Convert the records into a numbered list with one line per item, dropping blank lines and omitting the pictures.

========

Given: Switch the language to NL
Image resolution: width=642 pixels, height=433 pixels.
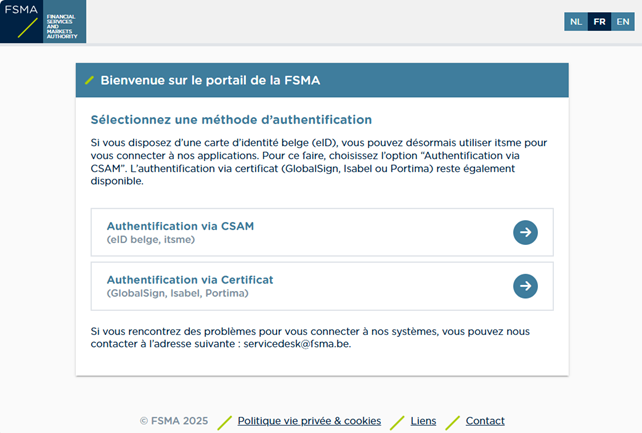Looking at the screenshot, I should click(575, 21).
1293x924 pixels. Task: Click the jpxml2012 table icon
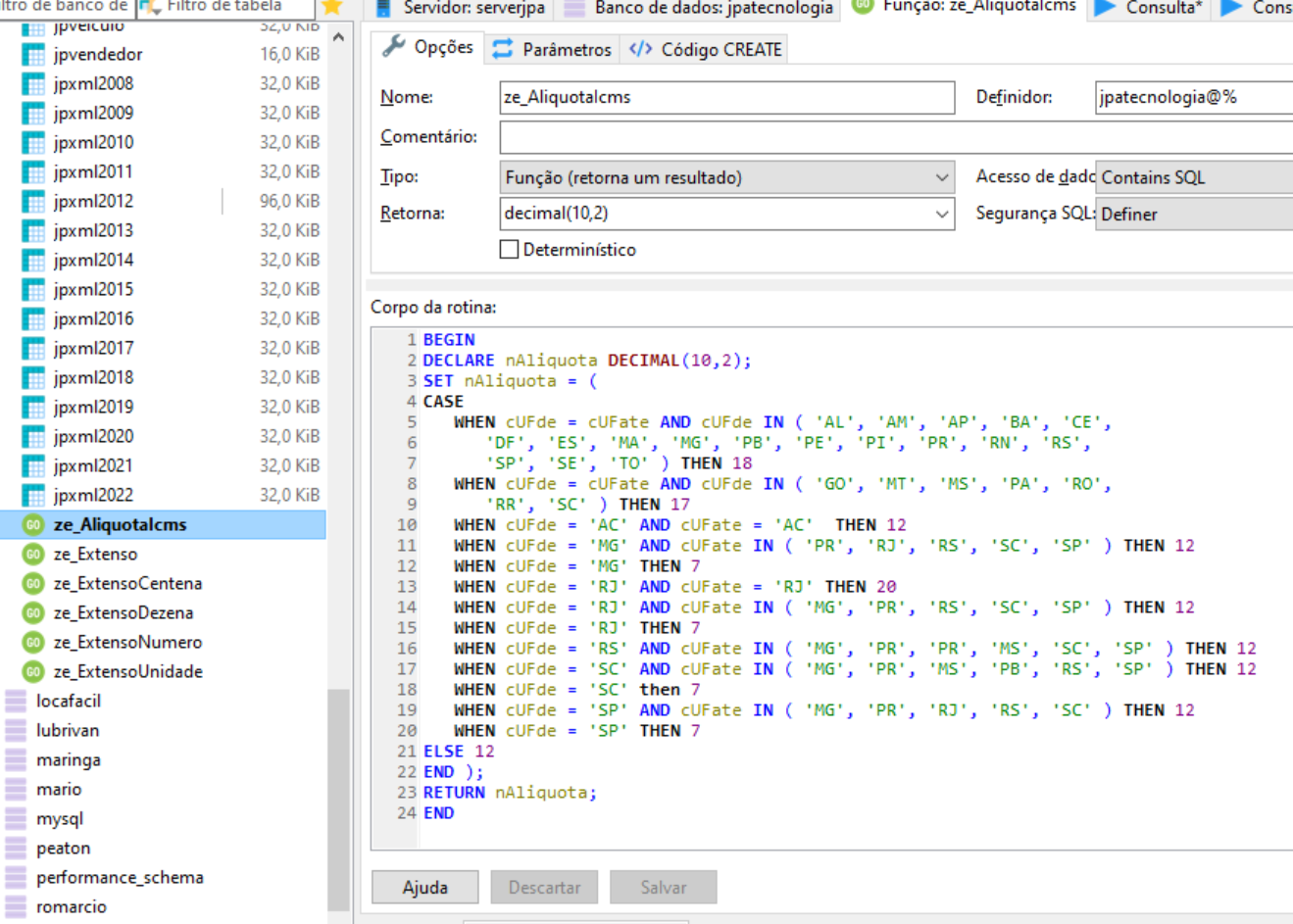pyautogui.click(x=33, y=202)
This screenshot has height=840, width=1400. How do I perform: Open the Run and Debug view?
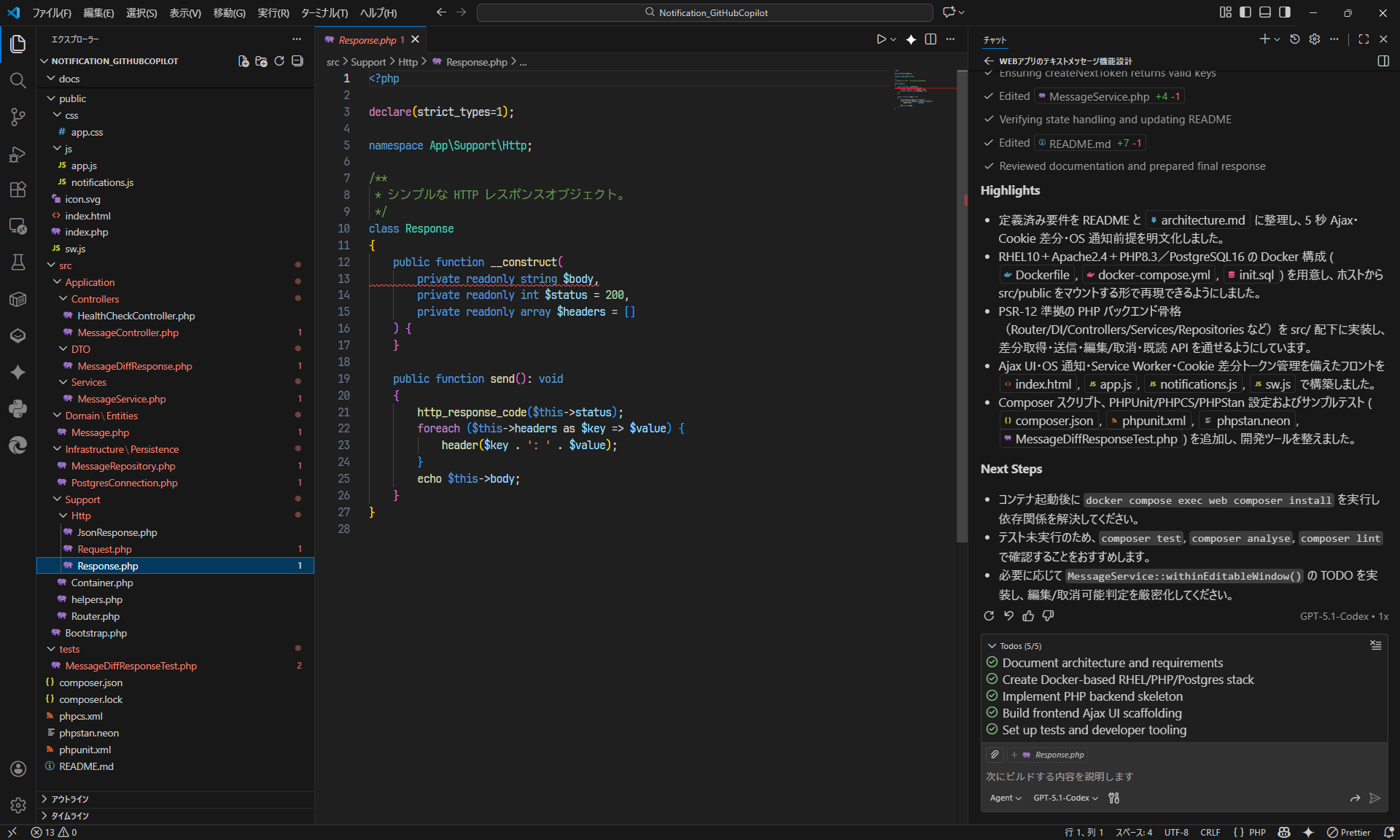18,155
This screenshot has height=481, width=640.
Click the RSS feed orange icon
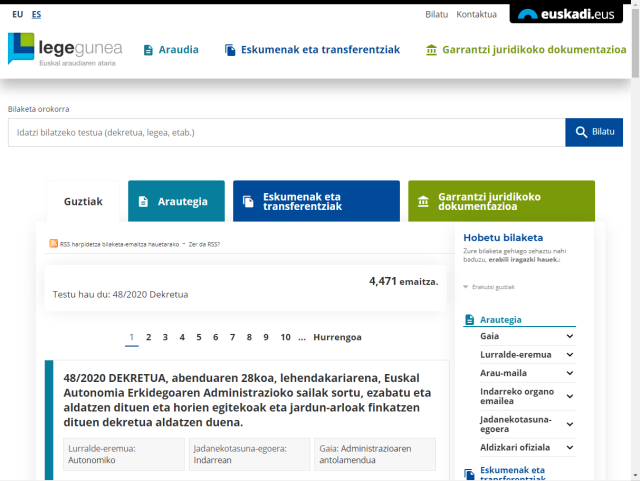click(x=54, y=244)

========

The completed task:
1. Given: Switch the language to NL
2. Image resolution: width=642 pixels, height=433 pixels.
3. Looking at the screenshot, I should click(575, 21).
4. 1293x924 pixels. Task: Click the jpxml2012 table icon
5. pyautogui.click(x=33, y=202)
6. This screenshot has height=840, width=1400. How do I perform: Open the Run and Debug view?
7. 18,155
8. This screenshot has height=481, width=640.
9. Click the RSS feed orange icon
10. click(x=54, y=244)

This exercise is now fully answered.